Gianni Belcaro's LONFLIT series are the largest and most important studies of economy class syndrome. In most of these, researchers did ultrasound scans of air travelers before and after long flights, to see how many developed clots larger than .5 cm. Over 2,500 have been tested, divided into groups to test various hypotheses:
LONFLIT I. Incidence in low-risk vs. high-risk groups: 13 of 389 developed DVT in the high-risk group. None in the low-risk group.
LONFLIT II Effectiveness of compression stockings: people who wore compression stocking were about twenty times less likely to develop DVT than people in the control group, where 4.5% developed DVT.
LONFLIT III Effectiveness of aspirin and heparin as preventive measures: aspirin had very little effect and some undesirable side effects. Heparin was very effective and is recommended for people with risk factors who must fly. (But aspirin is still effective for arterial clotting and still recommended if you can tolerate it.
LONFLIT IV, Business 2003, found 4.5% of frequent business-class travelers developing one or more clots per year.
LONFLIT __, on short (2-3 hour) flights this not yet published study found the usual 4-5% of passengers developing DVT.
In Japan, Hamada et al tested forty young men on a nine-hour flight. Twenty drank plenty of water, one cup per hour, as many experts recommend. They developed significantly increased blood viscosity (thickness) in the lower legs and increased urine output. The other twenty young men drank one cup per hour of an electrolytic beverage. They did not develop increased blood viscosity and urine output. See JAMA, http://jama.ama-assn.org/issues/v287n7/ffull/jlt0220-5.html
Airhealth.org developed a two-year case registry finding a large majority of victims are young, 80% under 60, and athletic, usually endurance-type athletes like marathoners. A substantial minority of cases arise from relatively short flights of about three hours. Michael Reynolds presented a paper on these findings at an angiology conference in Paris in January, 2003.
In Norway, Bendz et al put 20 young men in a hypobaric chamber simulating aircraft cabin altitude and found substantial hour-by-hour increases in blood clotting factors in all of the young men. This means that everyone in an airliner is at risk, not just a few with some unusual susceptibility. (The Lancet, 11/11/00)

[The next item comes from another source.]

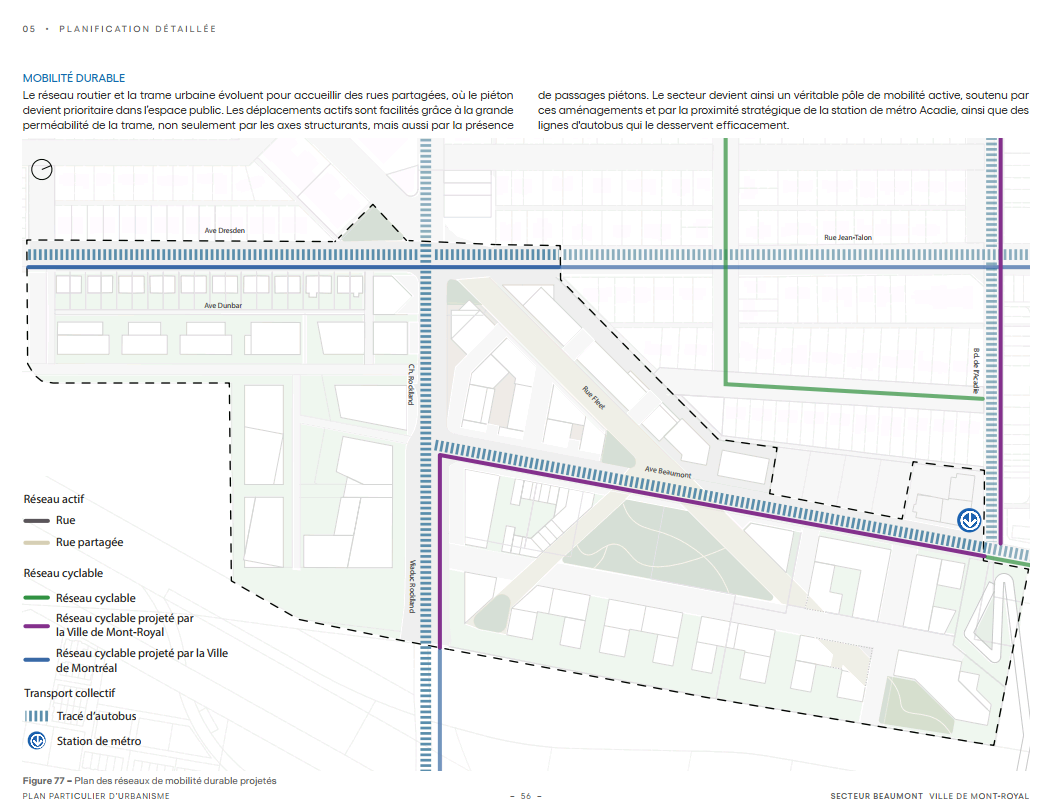Viewport: 1042px width, 809px height.
Task: Click the north arrow compass on the map
Action: pyautogui.click(x=42, y=170)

In England, John Scurr , a consulting vascular surgeon, did ultrasound scans of 100 travelers before and after vacation flights, and found that 10% of them developed potentially injurious blood clots. In another group wearing compression stocking, no blood clots were detected. Scurr had carefully excluded anyone with any of the known risk factors such as heart disease. (The Lancet, 5/12/01)
At the World Congress of the International Angiology Union in April 2002, Dr. Omer Iqbal presented a paper saying it is a mistake to focus only on venous clotting. As coagulability rises, the risk of arterial clotting also rises, causing heart attacks and strokes. For example, warfarin is frequently prescribed for people subject to atrial fibrillation because of the tendency to form stroke-causing clots. The rise in coagulability demonstrated by Bendz (above) increases the risk of stroke for these people. Aspirin, ineffective for preventing venous clotting, is effective for preventing arterial clotting, which, unlike venous clotting, is more likely to involve aggregation of platelets.